Here we have an alternative fix for the Zabbix-server housekeeping function.

WARNING
Solution is outdated and compatible only with Zabbix server 2.4.x

Problem statement

  1. Zabbix server 2.4.5 has very aggressive housekeeping.

  2. Without housekeeping you will suffer from out of disk space very soon.

  3. With high load and housekeeping enabled Zabbix server time to time can be unresponsive to any requests.
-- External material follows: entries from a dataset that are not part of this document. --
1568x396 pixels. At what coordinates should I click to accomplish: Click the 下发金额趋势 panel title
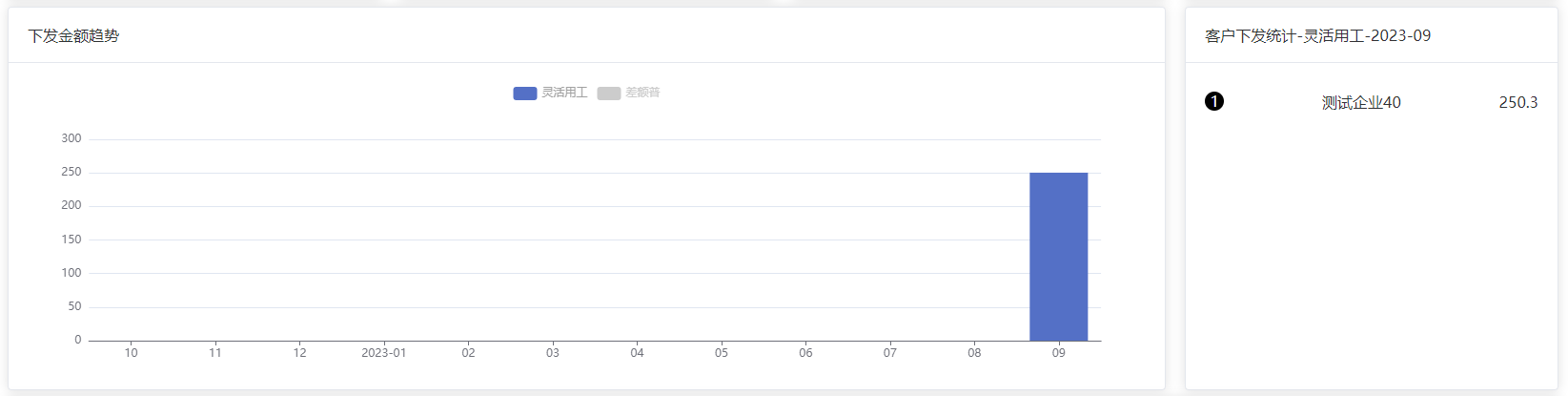(x=73, y=36)

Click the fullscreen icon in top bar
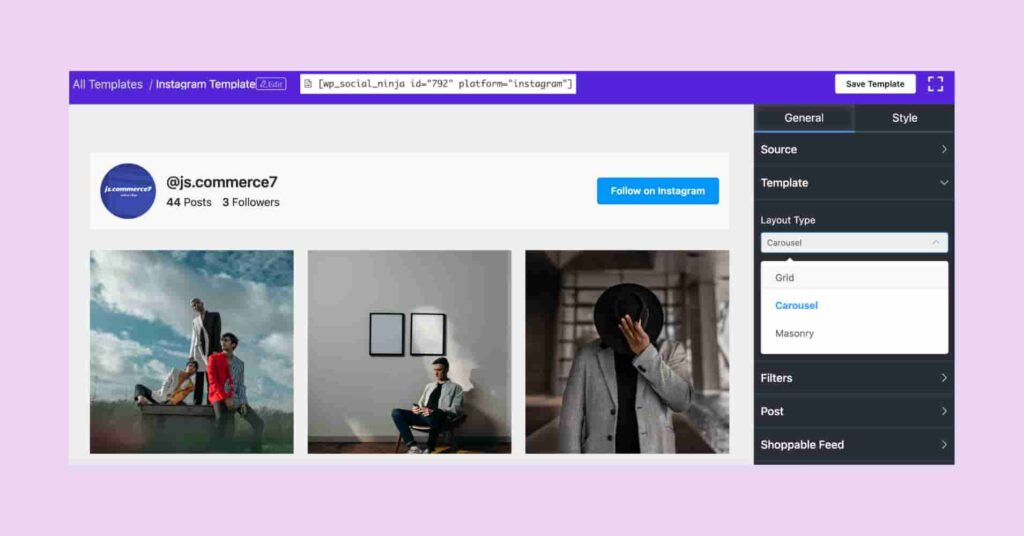tap(935, 84)
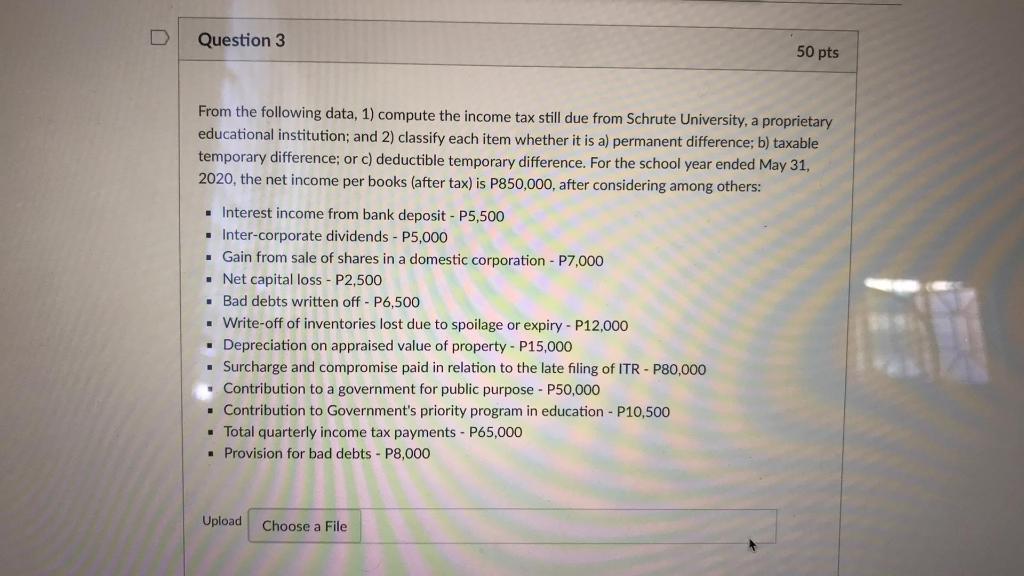Select the Provision for bad debts line
This screenshot has height=576, width=1024.
[325, 453]
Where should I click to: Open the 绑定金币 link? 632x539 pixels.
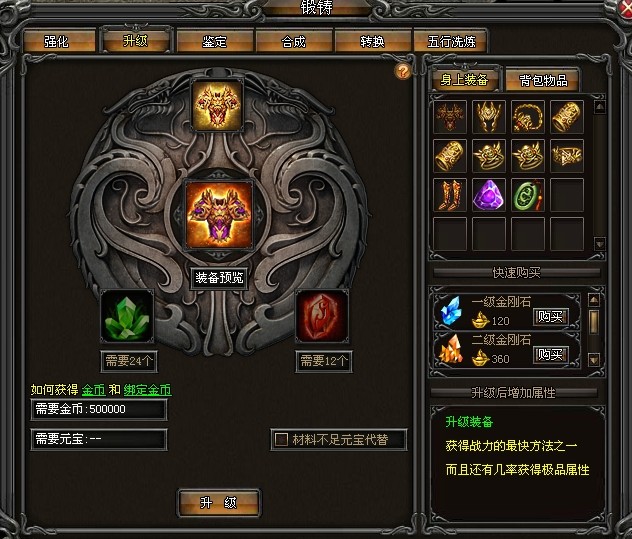coord(148,390)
As the weak point is DB good solutions can be in the next options:

  1. MySQL partitioning
  2. Reduce the load of data on the Zabbix-server
  3. Scale up your hardware (MySQL disk and RAM)
  4. Increate DB performance by app or FS tuning (caching)
  5. Patch for Zabbix-server to have less aggressive housekeeping

Description

  • Applicable to Zabbix-server 2.4.x (Tested on 2.4.5)
  • You will start the Housekeeper thread by sending a USR1 signal and stop it via USR2 using your regular cron (it will allow you to make all work at night or at a specific time, for example);
  • All DELETE database requests started from the HK thread for the trends table now will have LIMIT HistoryDeleteLimit;
  • After removing HistoryAndTrendsDeleteBeforeSleep records HK will go to sleep on HistoryAndTrendsSleepBetweenDeletes ms;
  • All of these should/can make your HK work smoother and database blocking time should be minimized;
  • Current version of patch v0.01 (check for newer versions);

Zabbix server new variables

Configuration VariableDescriptionDefault value
HistoryAndTrendsDeleteBeforeSleepCount of records that must be deleted before the housekeeper will go to sleep. This value is related only to the cleanup function of History and Trends (as most heavy functions)1000000 (records)
HistoryAndTrendsSleepBetweenDeletesSeconds for sleep before deletes. It’s just time for which thread of housekeeper to halt execution and wait until when the database performs previous queries. Must be less than MySQL connection timeout.10 (s)
HistoryDeleteLimitSQL LIMIT for every delete - additional limit which can minimize the impact of cleaning “heavy” items1000 (records)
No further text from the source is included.